* What to produce *
Where the line containing "Click the Shop Now button" appears in the records below, begin there and write out each line exactly until the last one, and nothing more.

* Collection entries *
******

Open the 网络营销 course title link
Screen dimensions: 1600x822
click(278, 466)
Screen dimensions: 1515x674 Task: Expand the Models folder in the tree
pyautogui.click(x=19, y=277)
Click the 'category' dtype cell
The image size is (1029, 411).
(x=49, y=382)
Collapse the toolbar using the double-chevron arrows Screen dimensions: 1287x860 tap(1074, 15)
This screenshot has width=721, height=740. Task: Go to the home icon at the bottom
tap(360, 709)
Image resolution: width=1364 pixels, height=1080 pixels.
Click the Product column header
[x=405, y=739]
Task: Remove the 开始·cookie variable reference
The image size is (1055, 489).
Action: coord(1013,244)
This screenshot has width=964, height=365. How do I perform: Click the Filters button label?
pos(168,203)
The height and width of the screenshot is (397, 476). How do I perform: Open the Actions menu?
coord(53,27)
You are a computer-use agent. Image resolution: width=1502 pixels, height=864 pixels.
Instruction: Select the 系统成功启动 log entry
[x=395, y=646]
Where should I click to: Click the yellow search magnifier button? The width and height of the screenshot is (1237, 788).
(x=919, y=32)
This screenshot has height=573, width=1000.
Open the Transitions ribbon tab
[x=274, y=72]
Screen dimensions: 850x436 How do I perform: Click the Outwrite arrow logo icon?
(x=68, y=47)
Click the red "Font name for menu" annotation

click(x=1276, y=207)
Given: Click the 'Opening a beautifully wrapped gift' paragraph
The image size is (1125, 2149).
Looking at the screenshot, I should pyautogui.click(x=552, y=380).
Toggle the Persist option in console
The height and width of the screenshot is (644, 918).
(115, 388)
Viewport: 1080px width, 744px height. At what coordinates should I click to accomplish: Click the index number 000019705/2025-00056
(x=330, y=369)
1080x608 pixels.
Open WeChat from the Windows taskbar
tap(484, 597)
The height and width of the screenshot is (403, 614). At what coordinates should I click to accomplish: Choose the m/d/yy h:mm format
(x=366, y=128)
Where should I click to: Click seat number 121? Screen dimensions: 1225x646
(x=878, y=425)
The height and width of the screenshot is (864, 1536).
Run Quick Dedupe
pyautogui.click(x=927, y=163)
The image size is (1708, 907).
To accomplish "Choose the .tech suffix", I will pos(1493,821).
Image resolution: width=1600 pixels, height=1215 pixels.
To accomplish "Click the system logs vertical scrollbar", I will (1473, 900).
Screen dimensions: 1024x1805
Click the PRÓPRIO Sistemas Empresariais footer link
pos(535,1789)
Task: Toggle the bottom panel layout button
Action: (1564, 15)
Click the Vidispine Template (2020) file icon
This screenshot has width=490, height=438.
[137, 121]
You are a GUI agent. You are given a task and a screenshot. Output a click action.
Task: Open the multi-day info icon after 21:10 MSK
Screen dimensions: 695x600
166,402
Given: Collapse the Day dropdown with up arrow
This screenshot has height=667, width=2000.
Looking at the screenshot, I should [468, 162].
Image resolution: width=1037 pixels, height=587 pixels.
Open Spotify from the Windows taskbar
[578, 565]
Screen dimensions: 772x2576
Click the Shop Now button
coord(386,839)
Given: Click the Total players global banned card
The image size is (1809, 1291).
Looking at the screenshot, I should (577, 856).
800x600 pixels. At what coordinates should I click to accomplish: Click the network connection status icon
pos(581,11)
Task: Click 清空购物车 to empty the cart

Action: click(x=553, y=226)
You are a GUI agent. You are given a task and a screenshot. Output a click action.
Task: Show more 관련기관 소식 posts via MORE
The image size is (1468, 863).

******

* Result *
Click the Shop Now button
coord(386,839)
Given: Click the Total players global banned card
The image size is (1809, 1291).
Looking at the screenshot, I should (577, 856).
800x600 pixels. At what coordinates should I click to accomplish: Click the network connection status icon
pos(581,11)
Task: Click 清空购物车 to empty the cart

Action: click(x=553, y=226)
You are a GUI agent. You are given a task and a screenshot. Output a click action.
Task: Show more 관련기관 소식 posts via MORE
The image size is (1468, 863).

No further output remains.